TASK MATERIAL:

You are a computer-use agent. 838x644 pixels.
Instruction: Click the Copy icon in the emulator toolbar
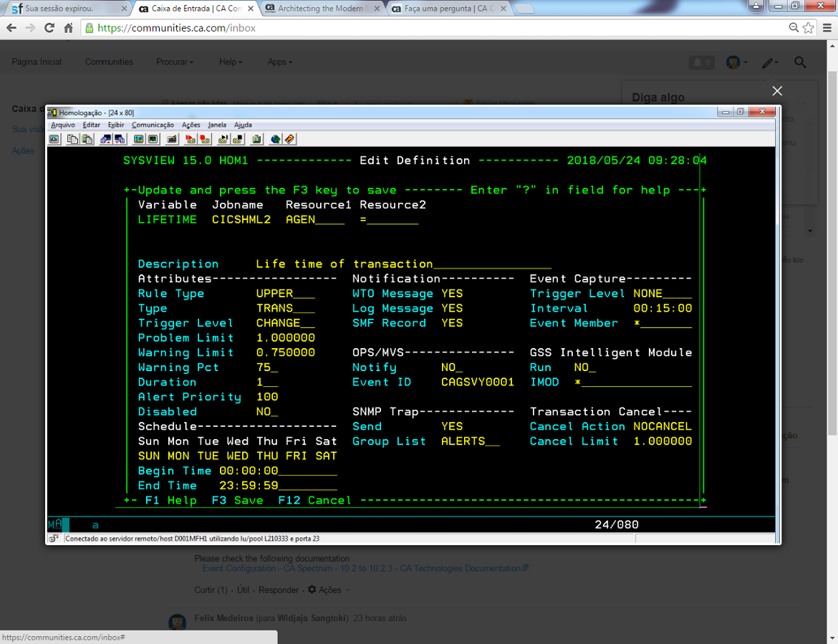point(72,139)

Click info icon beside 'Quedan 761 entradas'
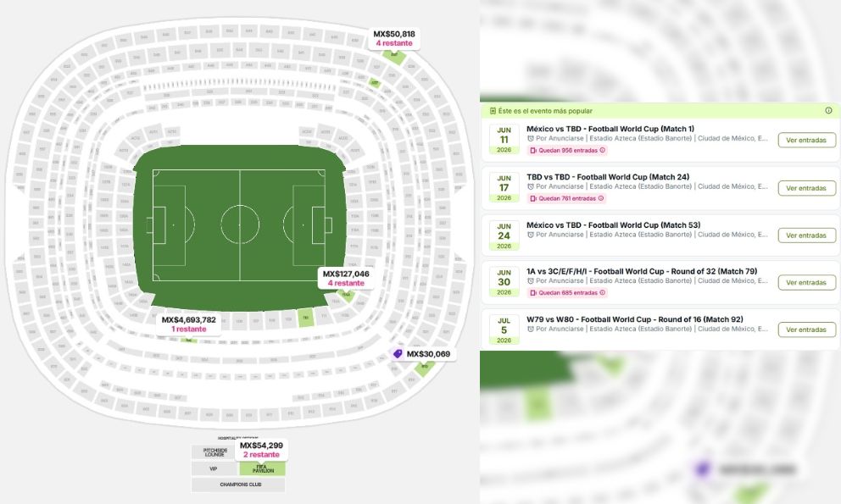pos(601,198)
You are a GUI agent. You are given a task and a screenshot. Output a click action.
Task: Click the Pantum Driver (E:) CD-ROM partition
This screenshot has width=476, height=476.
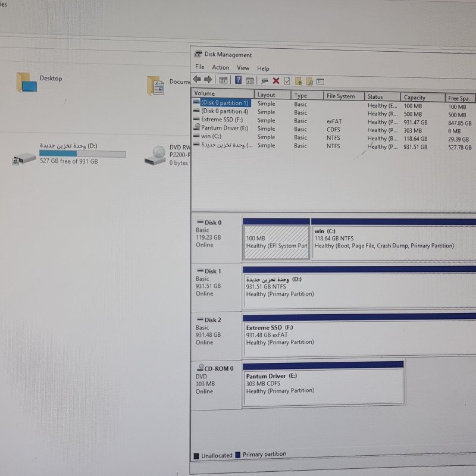pyautogui.click(x=324, y=386)
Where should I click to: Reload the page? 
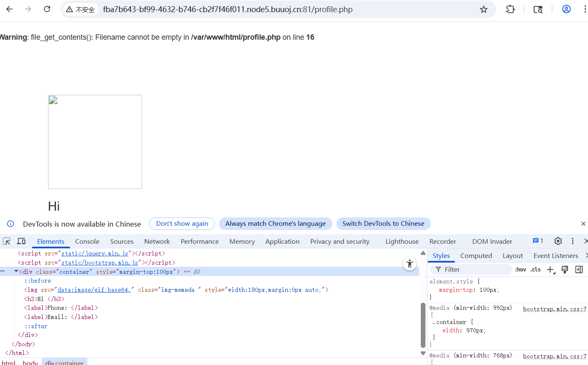click(x=47, y=9)
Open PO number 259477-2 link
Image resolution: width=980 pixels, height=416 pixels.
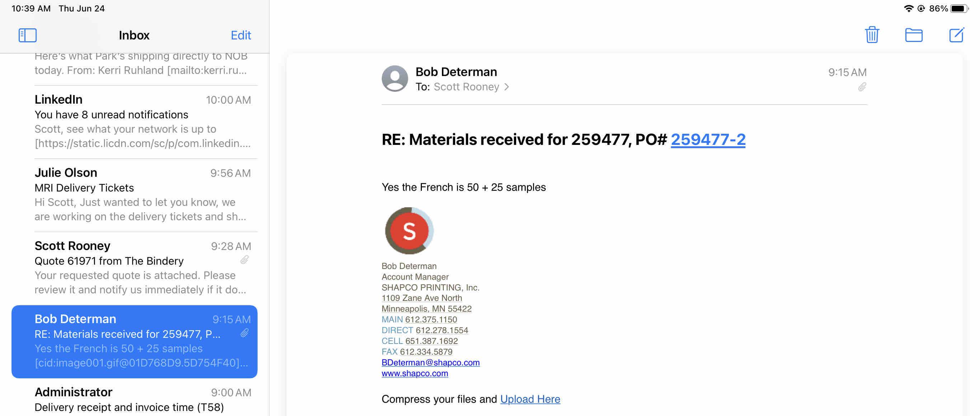[708, 140]
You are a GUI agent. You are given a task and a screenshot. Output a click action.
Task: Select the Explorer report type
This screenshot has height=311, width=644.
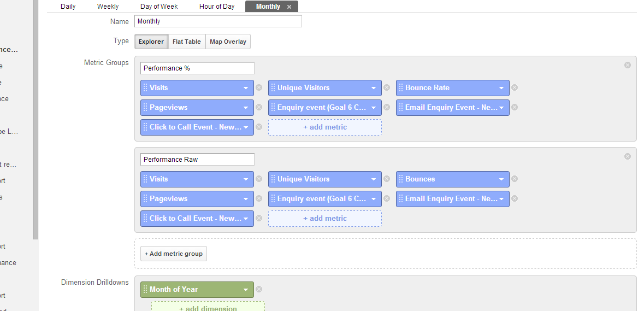[x=151, y=42]
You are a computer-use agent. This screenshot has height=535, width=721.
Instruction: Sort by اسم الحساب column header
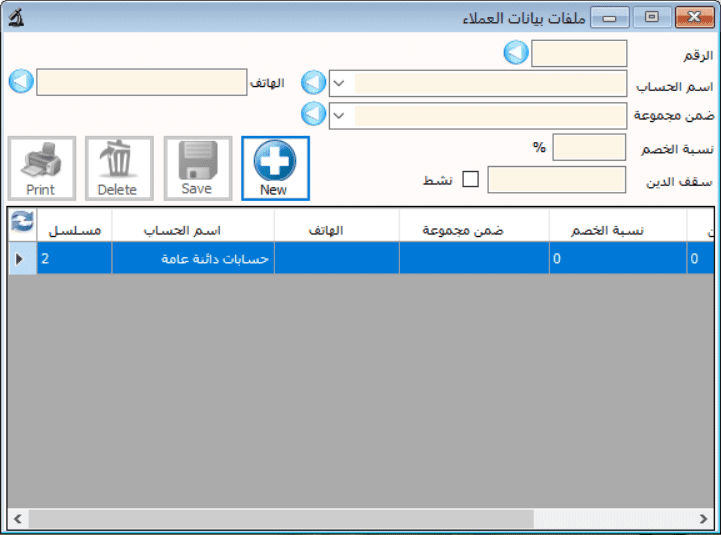192,230
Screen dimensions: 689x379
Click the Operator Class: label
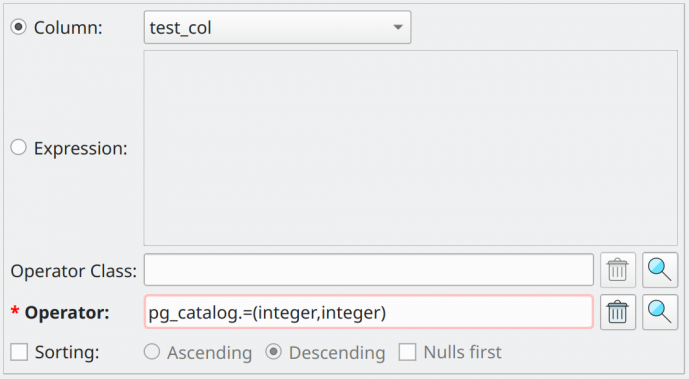click(74, 271)

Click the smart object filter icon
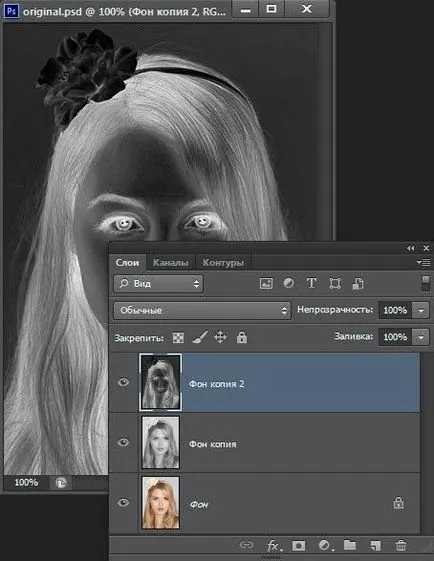point(358,283)
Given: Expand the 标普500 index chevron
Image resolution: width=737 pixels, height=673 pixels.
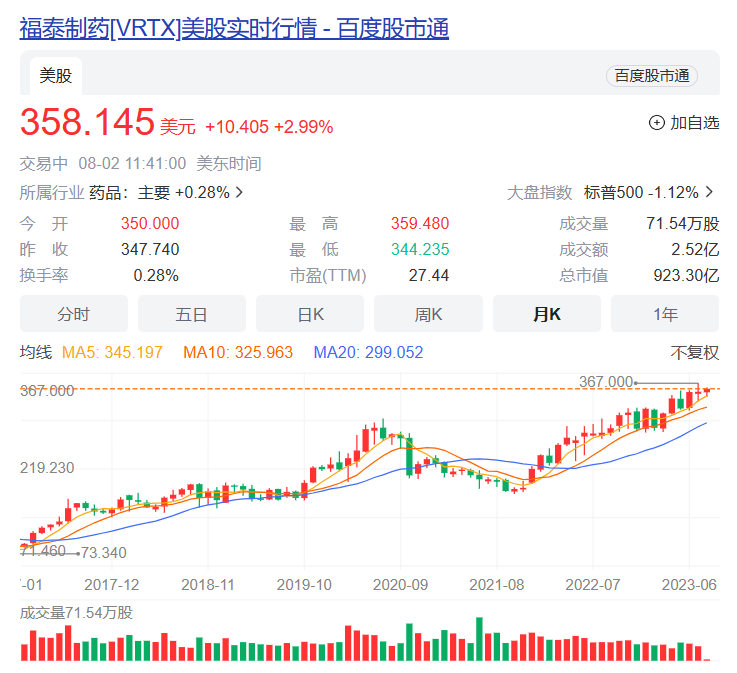Looking at the screenshot, I should pos(709,192).
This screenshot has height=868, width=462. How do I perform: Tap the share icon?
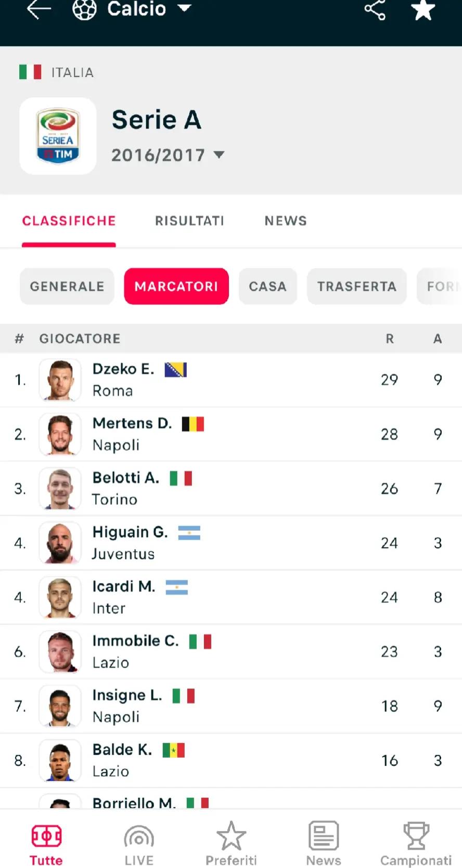point(375,9)
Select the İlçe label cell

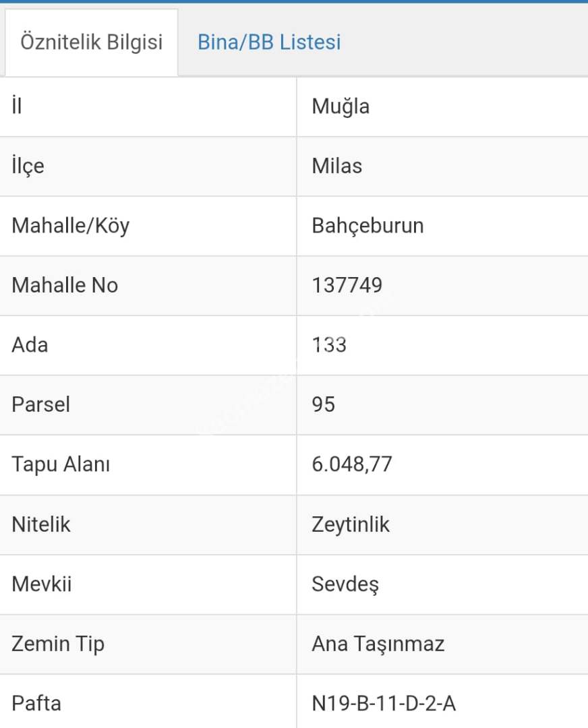[28, 166]
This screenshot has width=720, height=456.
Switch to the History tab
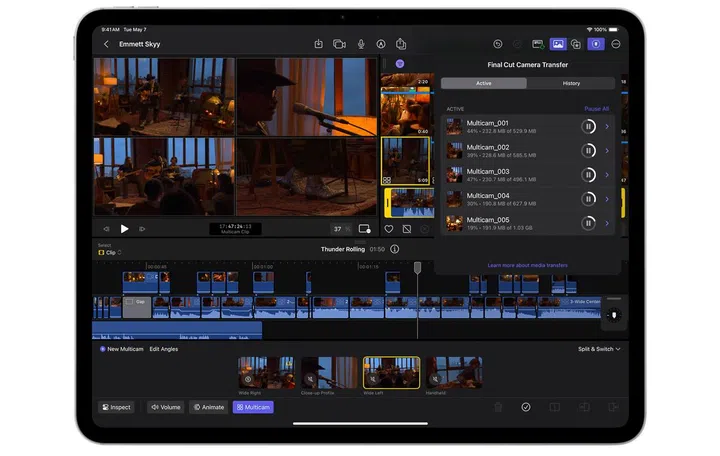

EXERCISE GOAL: Exact repeat of the material above: every line from the one with "Instruction: Sort by اسم الحساب column header" through the one with "Given: Expand the 标普500 index chevron", endpoints included, and nothing more. No pictures.

RESULT:
Instruction: Sort by اسم الحساب column header
192,230
Screen dimensions: 689x379
Click the Operator Class: label
click(74, 271)

Click the smart object filter icon
point(358,283)
Given: Expand the 标普500 index chevron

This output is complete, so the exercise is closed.